- Instructions for the task -
Each record has to be repeated exactly as given.

= = =

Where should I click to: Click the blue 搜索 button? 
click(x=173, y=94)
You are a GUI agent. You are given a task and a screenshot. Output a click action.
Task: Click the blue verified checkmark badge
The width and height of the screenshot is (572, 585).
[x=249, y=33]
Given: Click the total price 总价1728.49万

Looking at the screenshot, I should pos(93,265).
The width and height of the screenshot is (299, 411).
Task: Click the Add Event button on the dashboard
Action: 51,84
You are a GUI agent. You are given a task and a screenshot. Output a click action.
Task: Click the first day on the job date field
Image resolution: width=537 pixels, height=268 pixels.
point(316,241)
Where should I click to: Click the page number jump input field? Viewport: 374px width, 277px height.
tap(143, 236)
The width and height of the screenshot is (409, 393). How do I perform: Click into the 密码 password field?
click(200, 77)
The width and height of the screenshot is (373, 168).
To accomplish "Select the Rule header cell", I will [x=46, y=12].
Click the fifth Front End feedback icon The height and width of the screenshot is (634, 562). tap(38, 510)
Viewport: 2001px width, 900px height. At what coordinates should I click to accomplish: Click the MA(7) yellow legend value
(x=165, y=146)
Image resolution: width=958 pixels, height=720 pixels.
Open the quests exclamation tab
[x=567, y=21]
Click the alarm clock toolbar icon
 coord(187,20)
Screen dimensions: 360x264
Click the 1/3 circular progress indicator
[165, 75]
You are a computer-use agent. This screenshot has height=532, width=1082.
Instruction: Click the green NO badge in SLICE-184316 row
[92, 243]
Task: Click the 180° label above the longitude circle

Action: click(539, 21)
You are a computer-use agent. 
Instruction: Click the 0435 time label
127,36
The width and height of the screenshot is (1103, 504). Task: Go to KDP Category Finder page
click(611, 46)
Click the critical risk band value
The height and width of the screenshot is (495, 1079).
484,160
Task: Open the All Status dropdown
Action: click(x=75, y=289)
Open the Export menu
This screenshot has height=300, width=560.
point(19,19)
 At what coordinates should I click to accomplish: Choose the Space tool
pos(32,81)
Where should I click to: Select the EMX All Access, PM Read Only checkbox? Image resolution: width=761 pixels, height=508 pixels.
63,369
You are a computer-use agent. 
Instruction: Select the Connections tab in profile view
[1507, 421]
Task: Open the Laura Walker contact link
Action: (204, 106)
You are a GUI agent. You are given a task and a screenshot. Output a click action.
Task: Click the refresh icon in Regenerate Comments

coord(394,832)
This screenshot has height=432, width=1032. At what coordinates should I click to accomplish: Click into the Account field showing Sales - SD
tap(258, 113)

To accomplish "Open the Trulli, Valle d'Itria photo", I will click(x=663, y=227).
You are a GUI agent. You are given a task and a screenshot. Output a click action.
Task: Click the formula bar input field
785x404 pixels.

= = =

- Solution to this problem -
Where should I click to: Click the blue 搜索 button? 
click(x=173, y=94)
You are a GUI agent. You are given a task and a screenshot. Output a click action.
Task: Click the blue verified checkmark badge
The width and height of the screenshot is (572, 585).
[x=249, y=33]
Given: Click the total price 总价1728.49万

Looking at the screenshot, I should pos(93,265).
The width and height of the screenshot is (299, 411).
Task: Click the Add Event button on the dashboard
Action: 51,84
You are a GUI agent. You are given a task and a screenshot. Output a click action.
Task: Click the first day on the job date field
Image resolution: width=537 pixels, height=268 pixels.
point(316,241)
Where should I click to: Click the page number jump input field? Viewport: 374px width, 277px height.
tap(143, 236)
The width and height of the screenshot is (409, 393). How do I perform: Click into the 密码 password field?
click(200, 77)
The width and height of the screenshot is (373, 168).
To accomplish "Select the Rule header cell", I will [x=46, y=12].
Click the fifth Front End feedback icon The height and width of the screenshot is (634, 562). tap(38, 510)
Viewport: 2001px width, 900px height. At what coordinates should I click to accomplish: Click the MA(7) yellow legend value
(x=165, y=146)
Image resolution: width=958 pixels, height=720 pixels.
Open the quests exclamation tab
[x=567, y=21]
Click the alarm clock toolbar icon
 coord(187,20)
Screen dimensions: 360x264
Click the 1/3 circular progress indicator
[165, 75]
You are a computer-use agent. This screenshot has height=532, width=1082.
Instruction: Click the green NO badge in SLICE-184316 row
[92, 243]
Task: Click the 180° label above the longitude circle

Action: click(539, 21)
You are a computer-use agent. 
Instruction: Click the 0435 time label
127,36
The width and height of the screenshot is (1103, 504). Task: Go to KDP Category Finder page
click(611, 46)
Click the critical risk band value
The height and width of the screenshot is (495, 1079).
484,160
Task: Open the All Status dropdown
Action: click(x=75, y=289)
Open the Export menu
This screenshot has height=300, width=560.
point(19,19)
 At what coordinates should I click to accomplish: Choose the Space tool
pos(32,81)
Where should I click to: Select the EMX All Access, PM Read Only checkbox? Image resolution: width=761 pixels, height=508 pixels.
63,369
You are a computer-use agent. 
Instruction: Select the Connections tab in profile view
[1507, 421]
Task: Open the Laura Walker contact link
Action: (204, 106)
You are a GUI agent. You are given a task and a screenshot. Output a click action.
Task: Click the refresh icon in Regenerate Comments

coord(394,832)
This screenshot has height=432, width=1032. At what coordinates should I click to accomplish: Click into the Account field showing Sales - SD
tap(258, 113)

To accomplish "Open the Trulli, Valle d'Itria photo", I will click(x=663, y=227).
You are a GUI agent. You are given a task and a screenshot. Output a click action.
Task: Click the formula bar input field
785x404 pixels.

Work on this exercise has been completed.